과제 설명:
목록에서 "This screenshot has height=550, width=932." 문구가 있는 줄부터 "The image size is (2464, 1498)." 문구가 있는 줄까지를 '행 번호'와 '내용' 두 열로 된 Markdown 표로 정리하세요. 빈 줄은 넣지 않습니다.

제공 데이터:
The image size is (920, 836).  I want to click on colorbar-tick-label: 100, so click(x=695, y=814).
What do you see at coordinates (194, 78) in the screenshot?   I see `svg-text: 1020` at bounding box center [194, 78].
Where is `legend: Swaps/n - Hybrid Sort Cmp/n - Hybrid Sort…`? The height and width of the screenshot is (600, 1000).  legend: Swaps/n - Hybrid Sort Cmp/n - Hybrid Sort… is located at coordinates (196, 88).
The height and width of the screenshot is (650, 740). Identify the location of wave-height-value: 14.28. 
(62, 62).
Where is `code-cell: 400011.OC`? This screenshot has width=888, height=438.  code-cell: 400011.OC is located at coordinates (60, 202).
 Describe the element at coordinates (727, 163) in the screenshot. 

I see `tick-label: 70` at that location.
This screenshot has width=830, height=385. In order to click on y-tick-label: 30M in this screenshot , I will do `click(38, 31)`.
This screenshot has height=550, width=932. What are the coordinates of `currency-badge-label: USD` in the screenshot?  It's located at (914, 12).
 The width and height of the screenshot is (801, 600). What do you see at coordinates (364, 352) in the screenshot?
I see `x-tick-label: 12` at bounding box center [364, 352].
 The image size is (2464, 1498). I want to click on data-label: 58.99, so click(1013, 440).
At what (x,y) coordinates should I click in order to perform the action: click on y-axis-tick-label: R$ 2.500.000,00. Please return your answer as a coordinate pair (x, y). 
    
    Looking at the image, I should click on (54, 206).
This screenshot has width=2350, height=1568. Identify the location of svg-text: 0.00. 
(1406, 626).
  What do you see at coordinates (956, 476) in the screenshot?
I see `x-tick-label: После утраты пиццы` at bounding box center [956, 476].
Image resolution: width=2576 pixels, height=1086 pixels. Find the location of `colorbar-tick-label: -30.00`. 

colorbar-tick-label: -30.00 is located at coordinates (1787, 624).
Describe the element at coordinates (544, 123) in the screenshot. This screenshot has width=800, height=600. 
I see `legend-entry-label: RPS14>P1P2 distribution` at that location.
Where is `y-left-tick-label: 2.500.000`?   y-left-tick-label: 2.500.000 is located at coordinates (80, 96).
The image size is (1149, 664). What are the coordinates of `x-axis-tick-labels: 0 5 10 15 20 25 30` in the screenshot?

정답:
| 행 번호 | 내용 |
|---|---|
| 1 | This screenshot has height=550, width=932. What are the coordinates of `currency-badge-label: USD` in the screenshot?  It's located at (914, 12). |
| 2 |  The width and height of the screenshot is (801, 600). What do you see at coordinates (364, 352) in the screenshot? |
| 3 | I see `x-tick-label: 12` at bounding box center [364, 352]. |
| 4 |  The image size is (2464, 1498). I want to click on data-label: 58.99, so click(1013, 440). |